WHAT YOU HAVE TO DO: Could you copy the text on indoor air quality, starting at "But there’s a" and ending after "air quality test.", with "illness" swapped out for "disease" each time it occurs?

TEXT:
• • • • •

If you go online and start reading about indoor air quality, you’ll find countless articles and blogs about how your indoor air is swarming with dust, dirt, viruses, high and low humidity, particles… the list goes on. It’s enough to make you want to rush out and go buy an air filter immediately.
But there’s a problem with that. It’s the same as reading about all of your symptoms online and being convinced that you now have some sort of incurable illness. However, you wouldn’t want to go out and buy medicine for an illness that a doctor hasn’t diagnosed you with.
Likewise, we don’t think you should go spend money on air filtration systems until your home has been properly diagnosed by a qualified HVAC contractor. Here’s what you should do instead:
Start With an Air Quality Test
If your allergies and asthma symptoms are frequently triggered within your own home, or you can see particles of dust floating through sunbeams, and your tables are constantly collecting dust… You might very well be onto something. Just make sure to have your suspicions confirmed with an air quality test.

• • • • •

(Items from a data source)

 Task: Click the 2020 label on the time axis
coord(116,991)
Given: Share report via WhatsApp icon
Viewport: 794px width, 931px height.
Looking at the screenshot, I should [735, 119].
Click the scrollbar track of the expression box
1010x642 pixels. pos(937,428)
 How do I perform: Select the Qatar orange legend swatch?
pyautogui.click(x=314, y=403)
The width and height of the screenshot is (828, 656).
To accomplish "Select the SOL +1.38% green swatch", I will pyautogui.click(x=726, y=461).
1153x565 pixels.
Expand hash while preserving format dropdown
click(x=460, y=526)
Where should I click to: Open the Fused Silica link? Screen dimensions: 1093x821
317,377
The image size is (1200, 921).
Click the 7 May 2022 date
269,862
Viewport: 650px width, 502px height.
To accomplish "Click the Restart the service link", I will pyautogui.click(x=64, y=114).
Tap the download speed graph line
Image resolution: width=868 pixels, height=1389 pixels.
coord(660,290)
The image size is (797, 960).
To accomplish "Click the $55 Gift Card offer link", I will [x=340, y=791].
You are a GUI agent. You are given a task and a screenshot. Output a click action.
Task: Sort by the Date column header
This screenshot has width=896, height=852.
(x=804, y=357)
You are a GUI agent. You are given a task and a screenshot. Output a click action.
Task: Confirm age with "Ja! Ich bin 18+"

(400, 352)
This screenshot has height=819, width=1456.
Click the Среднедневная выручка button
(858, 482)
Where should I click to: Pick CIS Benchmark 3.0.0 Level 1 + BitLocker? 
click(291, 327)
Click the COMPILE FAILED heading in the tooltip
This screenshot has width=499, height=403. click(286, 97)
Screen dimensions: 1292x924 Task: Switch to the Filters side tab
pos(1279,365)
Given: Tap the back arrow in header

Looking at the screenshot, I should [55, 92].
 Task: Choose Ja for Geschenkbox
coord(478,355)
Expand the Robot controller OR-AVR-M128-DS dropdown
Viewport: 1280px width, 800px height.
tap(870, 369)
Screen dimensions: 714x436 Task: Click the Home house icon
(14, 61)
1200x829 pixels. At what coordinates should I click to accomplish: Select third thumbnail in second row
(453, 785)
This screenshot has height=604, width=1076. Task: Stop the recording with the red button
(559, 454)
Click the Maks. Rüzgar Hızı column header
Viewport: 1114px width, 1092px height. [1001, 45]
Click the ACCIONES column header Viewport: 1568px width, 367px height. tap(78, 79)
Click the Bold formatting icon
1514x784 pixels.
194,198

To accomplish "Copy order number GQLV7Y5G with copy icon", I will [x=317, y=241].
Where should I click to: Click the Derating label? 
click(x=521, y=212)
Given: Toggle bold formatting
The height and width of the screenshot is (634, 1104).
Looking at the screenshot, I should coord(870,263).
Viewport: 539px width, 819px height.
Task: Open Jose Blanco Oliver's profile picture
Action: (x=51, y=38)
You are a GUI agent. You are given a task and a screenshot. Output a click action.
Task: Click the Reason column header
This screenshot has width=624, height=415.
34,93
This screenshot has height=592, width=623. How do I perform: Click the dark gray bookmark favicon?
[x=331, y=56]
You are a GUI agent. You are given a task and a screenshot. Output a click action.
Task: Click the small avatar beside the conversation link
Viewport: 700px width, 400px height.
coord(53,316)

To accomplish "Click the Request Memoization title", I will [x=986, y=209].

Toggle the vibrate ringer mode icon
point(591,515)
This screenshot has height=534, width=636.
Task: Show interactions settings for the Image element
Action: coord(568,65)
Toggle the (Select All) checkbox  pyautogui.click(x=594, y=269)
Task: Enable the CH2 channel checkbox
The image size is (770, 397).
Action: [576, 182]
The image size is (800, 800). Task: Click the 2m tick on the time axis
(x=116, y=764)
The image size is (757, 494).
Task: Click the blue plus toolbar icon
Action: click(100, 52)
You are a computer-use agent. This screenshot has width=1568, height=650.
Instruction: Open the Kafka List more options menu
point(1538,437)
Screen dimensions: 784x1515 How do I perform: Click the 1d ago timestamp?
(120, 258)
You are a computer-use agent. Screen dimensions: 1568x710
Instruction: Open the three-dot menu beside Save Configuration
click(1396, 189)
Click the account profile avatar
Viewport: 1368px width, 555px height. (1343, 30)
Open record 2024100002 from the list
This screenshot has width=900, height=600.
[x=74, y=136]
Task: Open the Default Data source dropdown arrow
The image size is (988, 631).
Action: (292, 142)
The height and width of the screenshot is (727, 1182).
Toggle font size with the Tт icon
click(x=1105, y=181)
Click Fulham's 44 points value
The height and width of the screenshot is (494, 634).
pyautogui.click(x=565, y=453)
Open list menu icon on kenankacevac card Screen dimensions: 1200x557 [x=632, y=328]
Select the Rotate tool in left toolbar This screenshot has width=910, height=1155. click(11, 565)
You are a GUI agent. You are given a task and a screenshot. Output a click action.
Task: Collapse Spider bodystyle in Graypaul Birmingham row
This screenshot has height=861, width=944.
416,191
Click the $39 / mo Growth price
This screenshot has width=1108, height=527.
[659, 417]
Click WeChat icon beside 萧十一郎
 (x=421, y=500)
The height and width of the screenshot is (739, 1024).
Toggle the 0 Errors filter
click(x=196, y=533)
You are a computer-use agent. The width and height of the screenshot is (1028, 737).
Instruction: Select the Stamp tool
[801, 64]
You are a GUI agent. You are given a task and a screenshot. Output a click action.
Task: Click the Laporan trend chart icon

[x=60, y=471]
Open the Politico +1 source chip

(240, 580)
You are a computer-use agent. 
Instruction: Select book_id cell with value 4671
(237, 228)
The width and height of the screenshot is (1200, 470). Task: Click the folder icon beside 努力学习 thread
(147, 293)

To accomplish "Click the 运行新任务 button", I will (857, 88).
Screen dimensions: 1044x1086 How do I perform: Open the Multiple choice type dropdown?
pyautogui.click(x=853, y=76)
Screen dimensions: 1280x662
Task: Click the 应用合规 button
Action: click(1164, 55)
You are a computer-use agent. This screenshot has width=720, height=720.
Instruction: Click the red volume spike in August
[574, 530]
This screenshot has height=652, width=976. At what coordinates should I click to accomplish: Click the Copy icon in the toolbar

• • • • •

SOLUTION TO THIS PROBLEM:
But there’s a problem with that. It’s the same as reading about all of your symptoms online and being convinced that you now have some sort of incurable disease. However, you wouldn’t want to go out and buy medicine for an disease that a doctor hasn’t diagnosed you with.
Likewise, we don’t think you should go spend money on air filtration systems until your home has been properly diagnosed by a qualified HVAC contractor. Here’s what you should do instead:
Start With an Air Quality Test
If your allergies and asthma symptoms are frequently triggered within your own home, or you can see particles of dust floating through sunbeams, and your tables are constantly collecting dust… You might very well be onto something. Just make sure to have your suspicions confirmed with an air quality test.